[openstack-dev] [third-party-ci][neutron] What is "Success" exactly?
Anita Kuno
anteaya at anteaya.info
Tue Jul 1 13:42:12 UTC 2014
On 06/30/2014 09:13 PM, Jay Pipes wrote:
> On 06/30/2014 07:08 PM, Anita Kuno wrote:
>> On 06/30/2014 04:22 PM, Jay Pipes wrote:
>>> Hi Stackers,
>>>
>>> Some recent ML threads [1] and a hot IRC meeting today [2] brought up
>>> some legitimate questions around how a newly-proposed Stackalytics
>>> report page for Neutron External CI systems [2] represented the results
>>> of an external CI system as "successful" or not.
>>>
>>> First, I want to say that Ilya and all those involved in the
>>> Stackalytics program simply want to provide the most accurate
>>> information to developers in a format that is easily consumed. While
>>> there need to be some changes in how data is shown (and the wording of
>>> things like "Tests Succeeded"), I hope that the community knows there
>>> isn't any ill intent on the part of Mirantis or anyone who works on
>>> Stackalytics. OK, so let's keep the conversation civil -- we're all
>>> working towards the same goals of transparency and accuracy. :)
>>>
>>> Alright, now, Anita and Kurt Taylor were asking a very poignant
>>> question:
>>>
>>> "But what does CI tested really mean? just running tests? or tested to
>>> pass some level of requirements?"
>>>
>>> In this nascent world of external CI systems, we have a set of issues
>>> that we need to resolve:
>>>
>>> 1) All of the CI systems are different.
>>>
>>> Some run Bash scripts. Some run Jenkins slaves and devstack-gate
>>> scripts.
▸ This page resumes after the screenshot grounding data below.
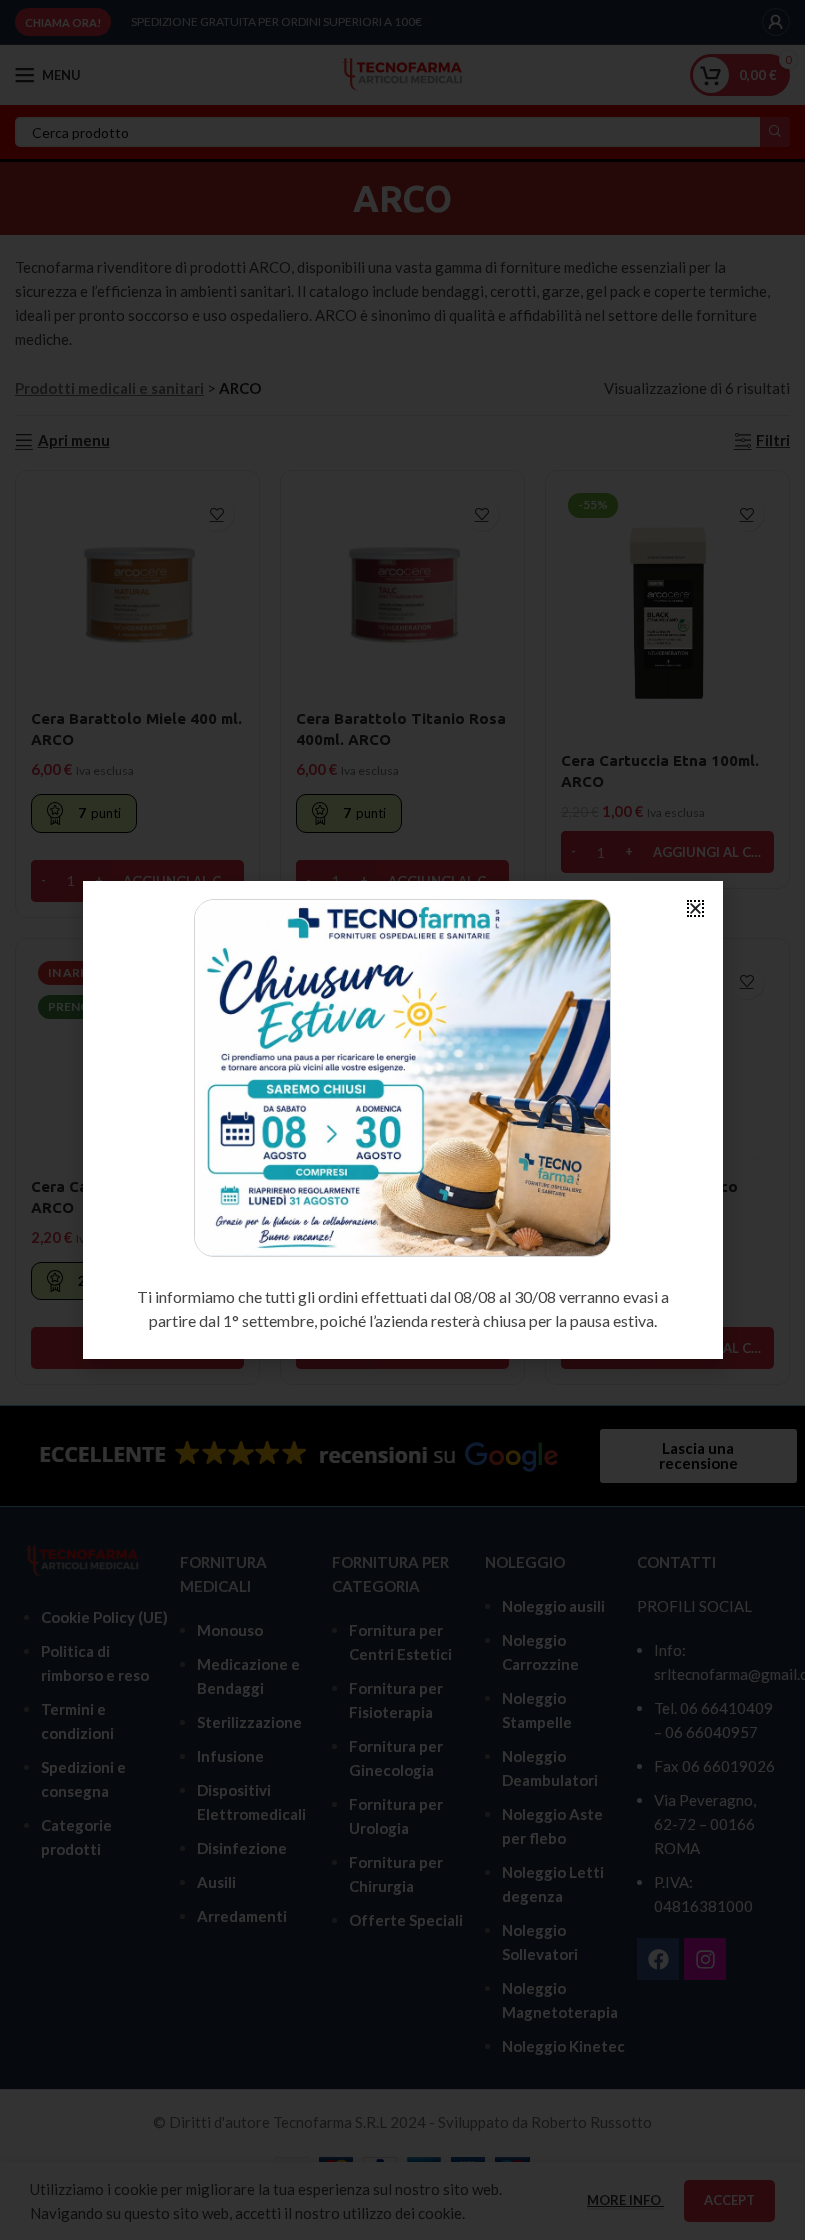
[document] (402, 1120)
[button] (695, 908)
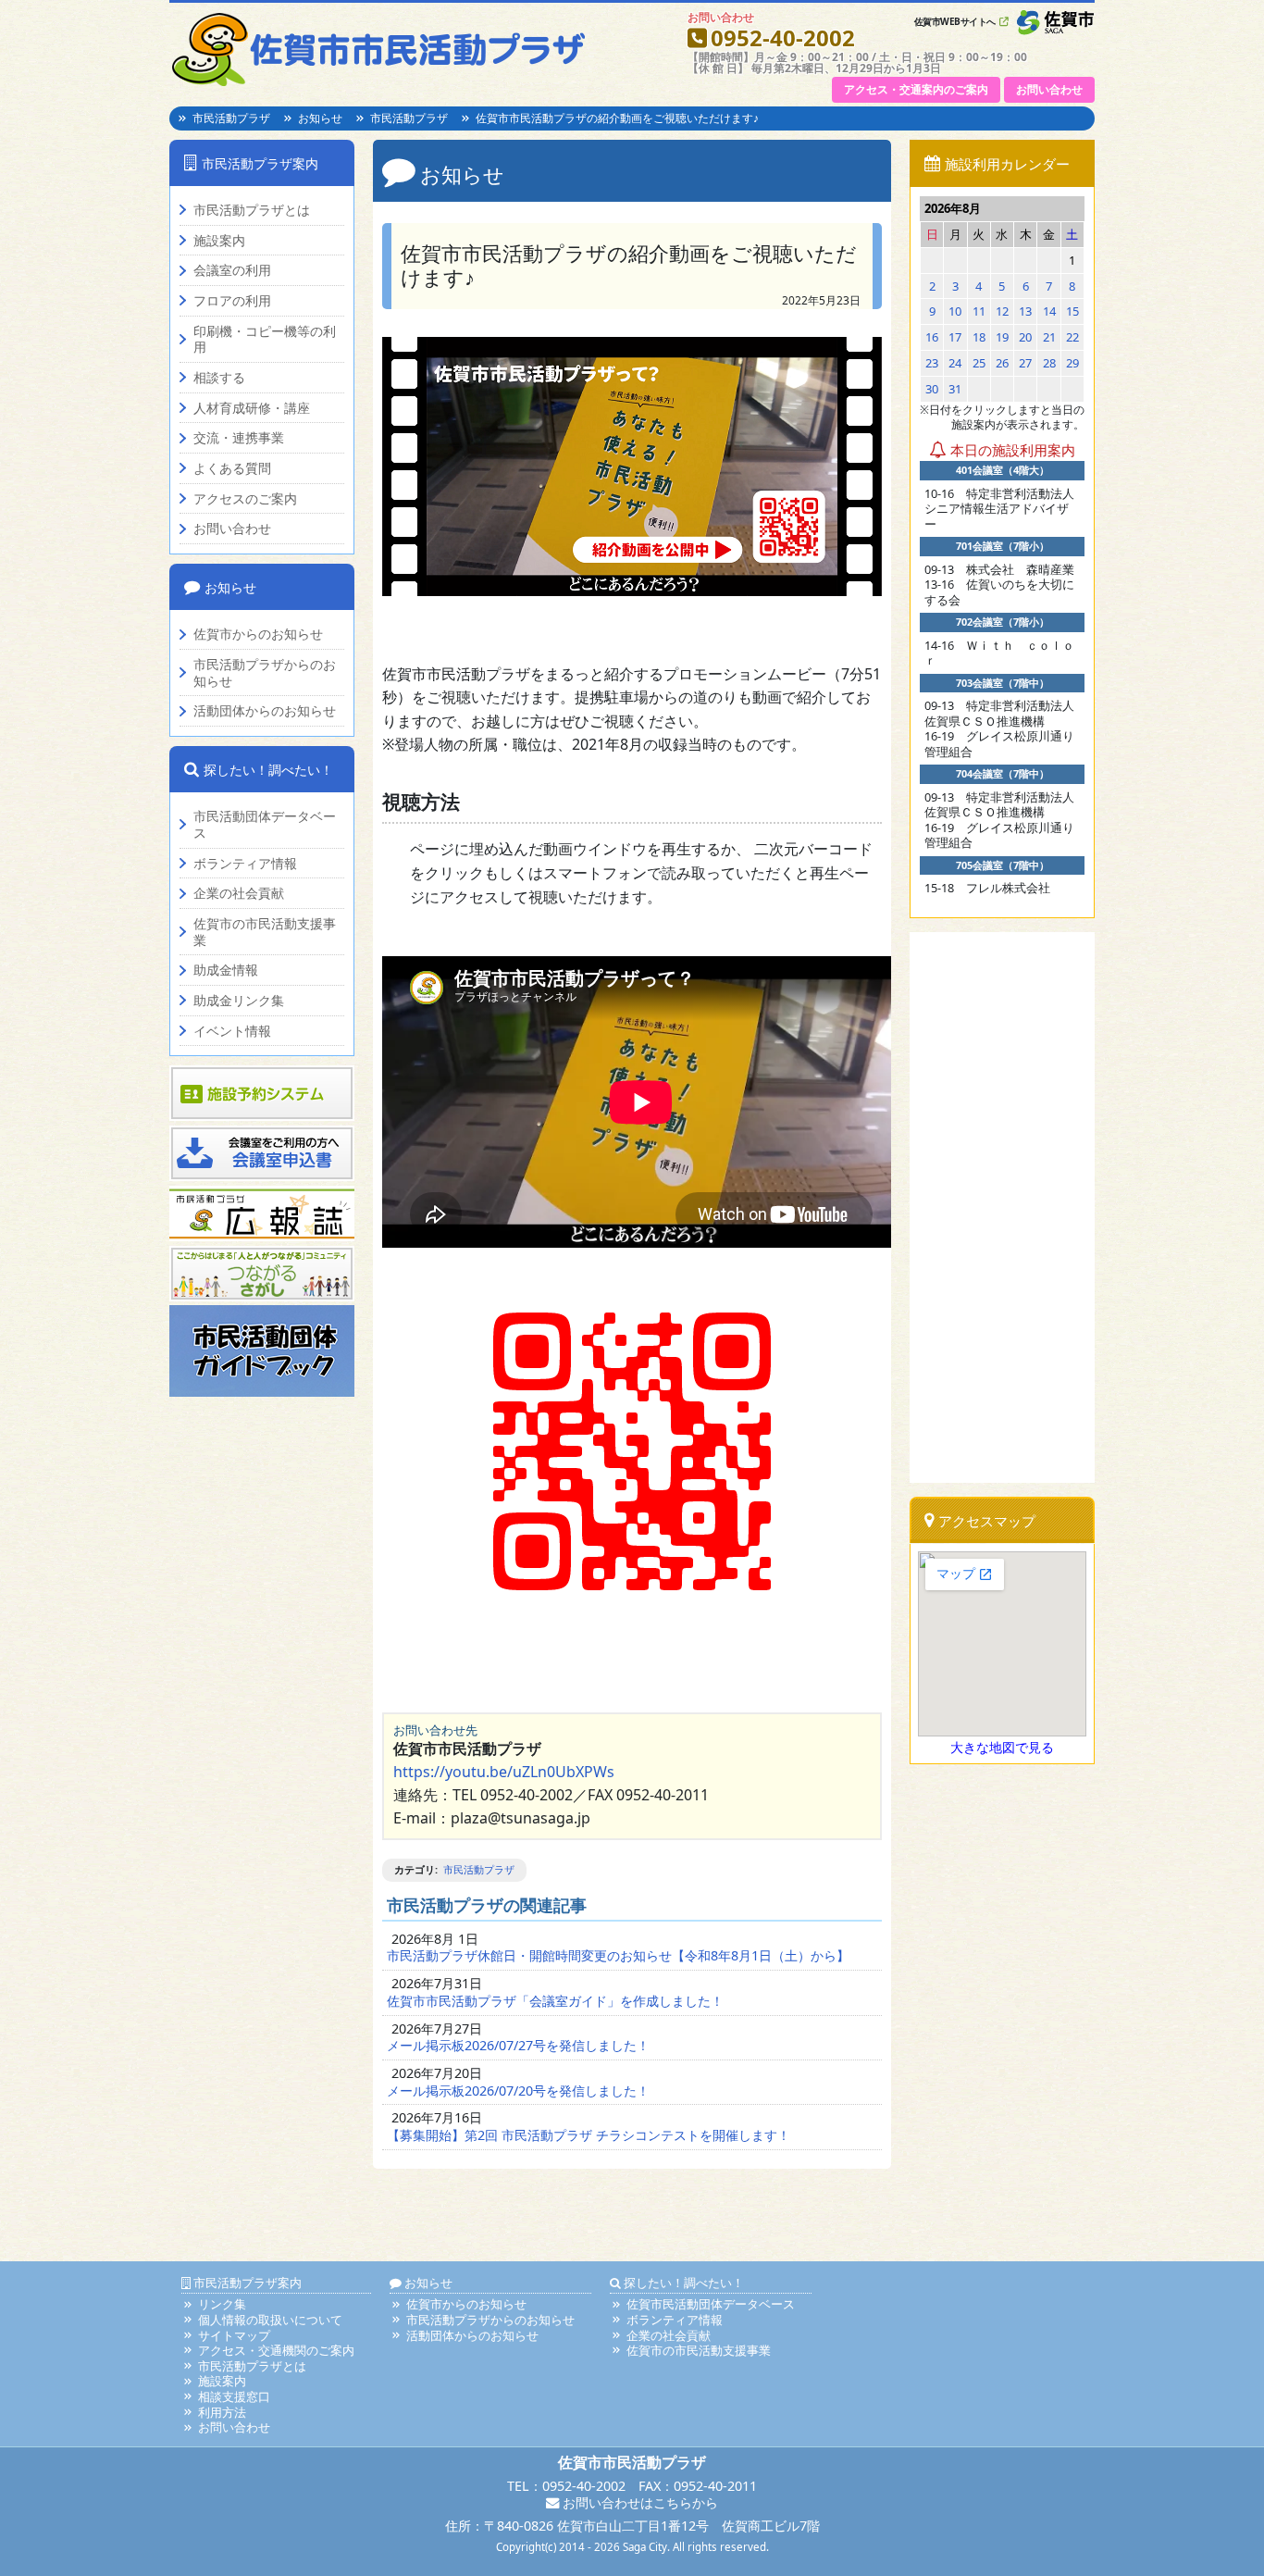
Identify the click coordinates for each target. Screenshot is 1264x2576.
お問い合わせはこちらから (638, 2502)
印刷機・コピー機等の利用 (264, 339)
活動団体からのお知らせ (264, 711)
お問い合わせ (1049, 89)
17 (954, 337)
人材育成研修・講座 (251, 408)
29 (1072, 363)
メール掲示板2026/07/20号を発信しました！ (518, 2090)
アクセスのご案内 (245, 499)
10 (954, 311)
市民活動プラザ (231, 118)
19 (1002, 337)
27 (1025, 363)
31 (954, 388)
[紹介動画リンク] (632, 466)
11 (979, 311)
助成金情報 (225, 970)
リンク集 (222, 2304)
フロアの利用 (232, 300)
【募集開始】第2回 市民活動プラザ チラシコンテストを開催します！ (588, 2135)
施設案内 (219, 240)
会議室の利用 (232, 270)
Others run custom Python code that spawns VMs and publishes
>>> logs to some public domain.
>>>
>>> As a community, we need to decide whether it is worth putting in the
>>> effort to create a single, unified, installable and runnable CI system,
>>> so that we can legitimately say "all of the external systems are
>>> identical, with the exception of the driver code for vendor X being
>>> substituted in the Neutron codebase."
>>>
>>> If the goal of the external CI systems is to produce reliable,
>>> consistent results, I feel the answer to the above is "yes", but I'm
>>> interested to hear what others think. Frankly, in the world of
>>> benchmarks, it would be unthinkable to say "go ahead and everyone run
>>> your own benchmark suite", because you would get wildly different
>>> results. A similar problem has emerged here.
>>>
>>> 2) There is no mediation or verification that the external CI system is
>>> actually testing anything at all
>>>
>>> As a community, we need to decide whether the current system of
>>> self-policing should continue. If it should, then language on reports
>>> like [3] should be very clear that any numbers derived from such systems
>>> should be taken with a grain of salt. Use of the word "Success" should
>>> be avoided, as it has connotations (in English, at least) that the
>>> result has been verified, which is simply not the case as long as no
>>> verification or mediation occurs for any external CI system.
>>>
>>> 3) There is no clear indication of what tests are being run, and
>>> therefore there is no clear indication of what "success" is
>>>
>>> I think we can all agree that a test has three possible outcomes: pass,
>>> fail, and skip. The results of a test suite run therefore is nothing
>>> more than the aggregation of which tests passed, which failed, and which
>>> were skipped.
>>>
>>> As a community, we must document, for each project, what are expected
>>> set of tests that must be run for each merged patch into the project's
>>> source tree. This documentation should be discoverable so that reports
>>> like [3] can be crystal-clear on what the data shown actually means. The
>>> report is simply displaying the data it receives from Gerrit. The
>>> community needs to be proactive in saying "this is what is expected to
>>> be tested." This alone would allow the report to give information such
>>> as "External CI system ABC performed the expected tests. X tests passed.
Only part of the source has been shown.